Matthieu Corpataux: Au risque de paraître grandiloquent, j’ai la vocation de faire comprendre combien l’écriture peut-être utile pour soi, pour les autres, pour penser. Je ne le vois pas comme une charge en plus. Au contraire, cet énorme projet nourrit mon travail à l’université, car il m’a appris à enseigner avec bienveillance, avec pédagogie, sans imposer une norme.
Valentin Kolly: J’ajouterais que, pour les nombreuses personnes qui écrivent déjà dans des carnets, L’Epître et nos ateliers offrent une plateforme où elles peuvent se confronter à la critique, être plus lues que sur un blog personnel et éviter de se voir recaler par une maison d’édition, sans commentaires. C’est un lieu de partage et de mise en valeur de ces textes.
Qu’apprend-t-on dans vos ateliers?
Valentin: Les auteurs que nous invitons, Anne Pitteloud, Daniel Maggetti, Bruno Pellegrino, pour ne citer qu’eux, ont carte blanche. Ils viennent avec leur rapport à l’écriture, leur façon de travailler. On ne cherche pas tant à donner des outils théoriques pour apprendre à écrire que d’y aller par la pratique. C’est une impulsion à l’écriture: un sujet avec un temps donné. Ensuite, tout le monde partage son texte. Il n’y a pas de côté normatif où l’on dit ce qui est juste ou faux. Nous ne livrons pas de mode d’emploi pour le prochain Goncourt. Nous souhaitons que les gens écrivent, partagent et reçoivent un critique constructive.

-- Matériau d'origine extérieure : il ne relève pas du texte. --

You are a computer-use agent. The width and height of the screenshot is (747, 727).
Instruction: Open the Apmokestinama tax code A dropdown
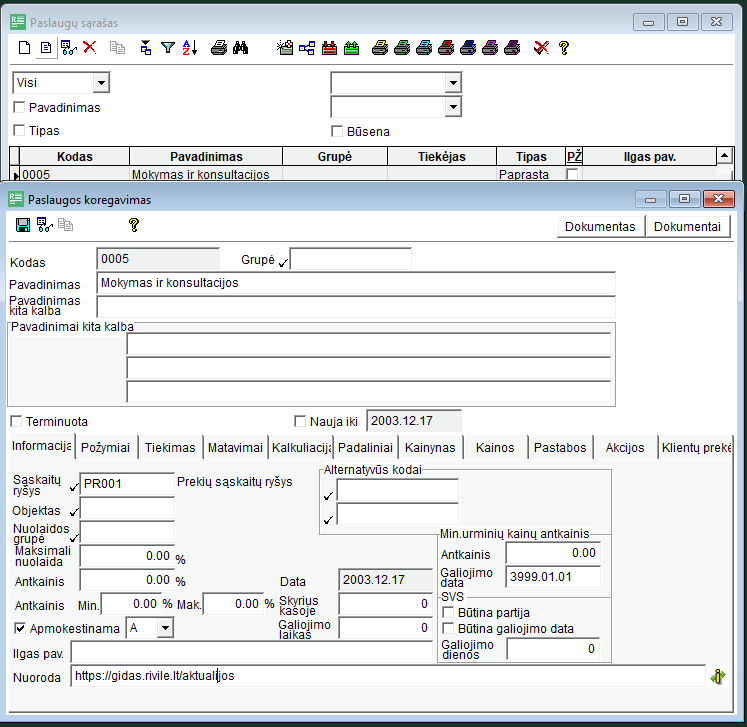coord(164,628)
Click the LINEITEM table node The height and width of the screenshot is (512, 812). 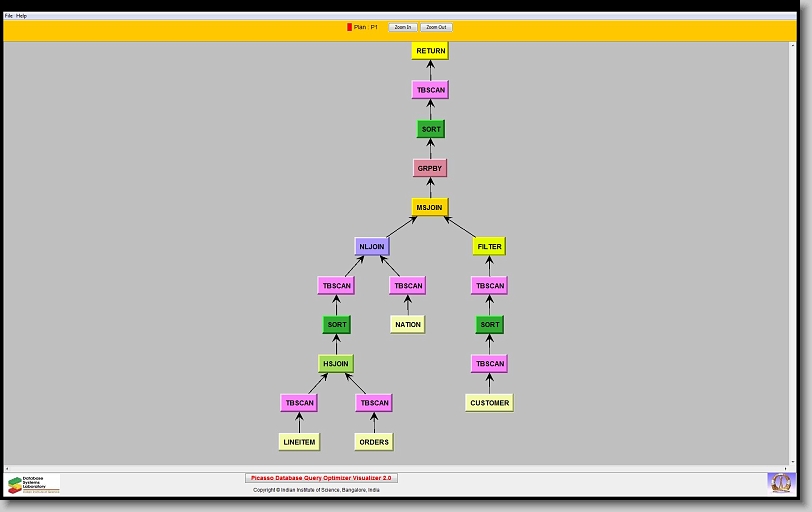[299, 442]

Matthieu: C’est beaucoup moins sérieux qu’un cours. Un atelier est un moment de détente, une démythification de l’écriture. Nous désirons former une relève et encourager à l’écriture. On peut tout aussi bien publier des textes sur le site de L’Epître et se contenter des commentaires, mais celles et ceux qui privilégient le contact humain viennent aux ateliers.
Précisément, qui participent à vos ateliers?
Valentin: En général, le public est plutôt jeune, ce qui s’explique par notre ancrage à l’université, mais nous avons également eu un avocat, un professeur, des néophytes et des écrivains confirmés.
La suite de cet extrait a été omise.